Quand je me prends aux cheveux avec des imbéciles, que je vis quelque chose de plate et que j’en parle, ou que j’ai des coups de gueule – mes statistiques explosent et je bats des records d’assistance.  Si je réagis à une affirmation qui me fâche, on vient me dire, sur un ton que je ne peux pas interpréter à 100%, de ne pas prendre l’autre pour une victime (?).

Coudonc, faut-il donc être en colère, bitch, déprimée, cynique, chialeuse, critiqueuse ou blasée pour être intéressante, sur la blogosphère? 

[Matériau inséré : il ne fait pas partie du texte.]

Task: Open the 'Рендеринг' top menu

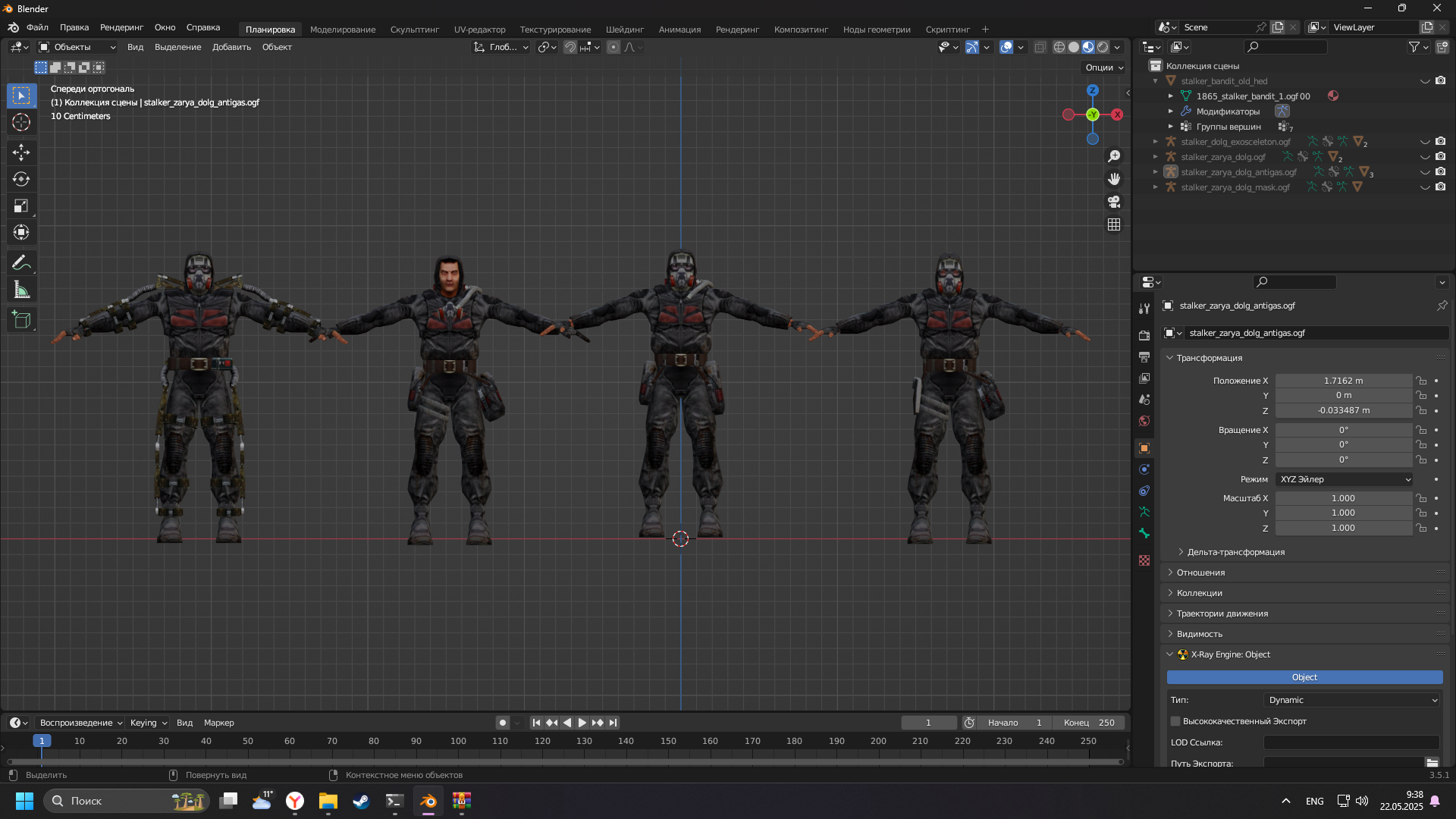Action: tap(121, 27)
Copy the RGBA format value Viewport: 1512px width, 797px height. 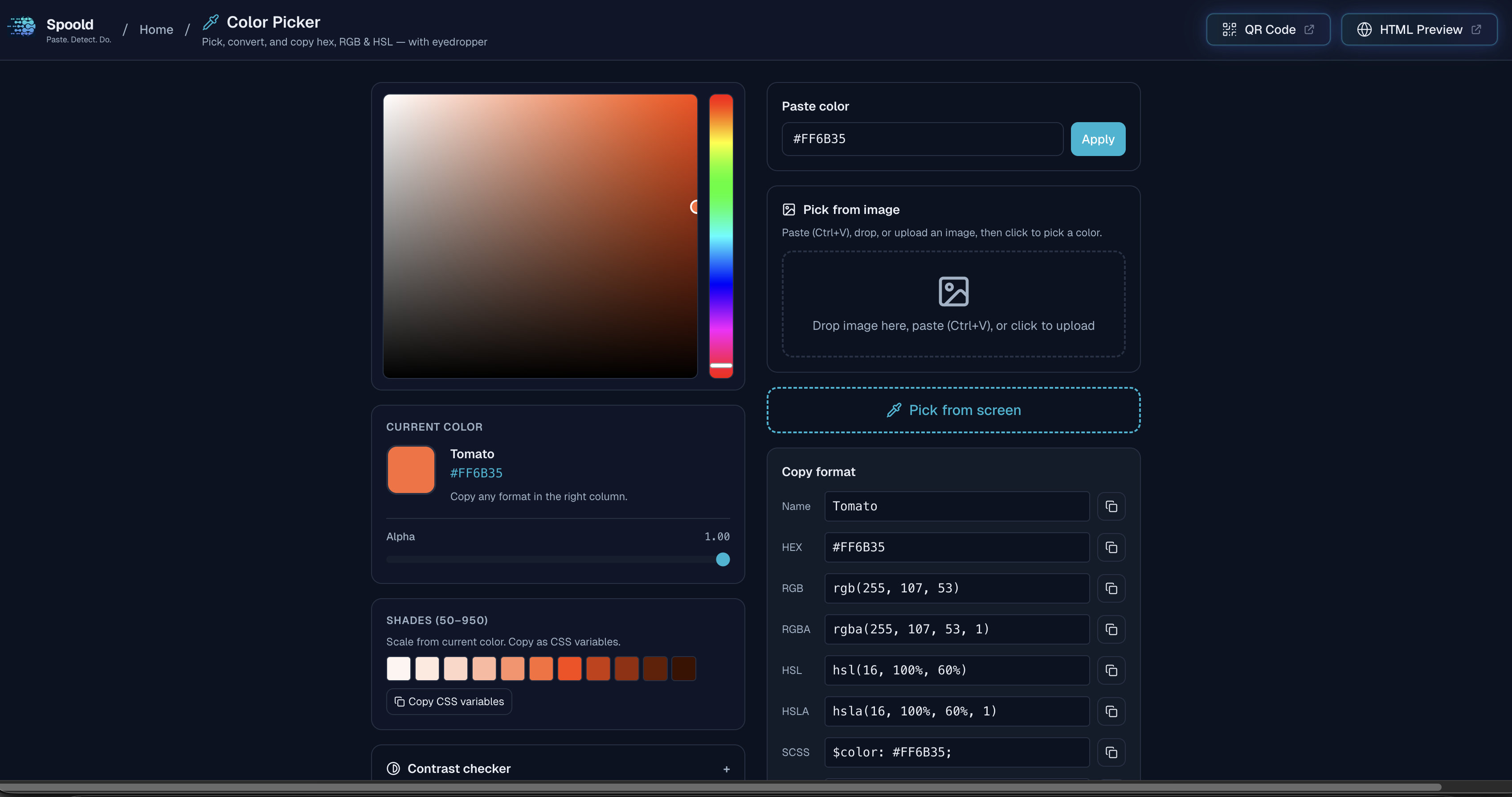pyautogui.click(x=1111, y=629)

Si c’est vraiment le cas, alors aussi bien rester avec un petit espace sans envergure, 5 à 6 commentateurs réguliers et quelques autres occasionnels, avoir mes coups de gueule quand ils se présentent mais ne pas en faire un mode de blogue et demeurer heureuse. Comme tout le monde, j’aimerais ça, être populaire. J’aimerais ça, des fois, être reconnue moi aussi. Et je l’avoue. Mais pas au prix d’être quoi que ce soit d’autre que ce que je suis (ceux qui me connaissent en feront foi), ni aux prix d’ulcères d’estomac. S’il en trouve quelque part que ça tente, je vous les laisse.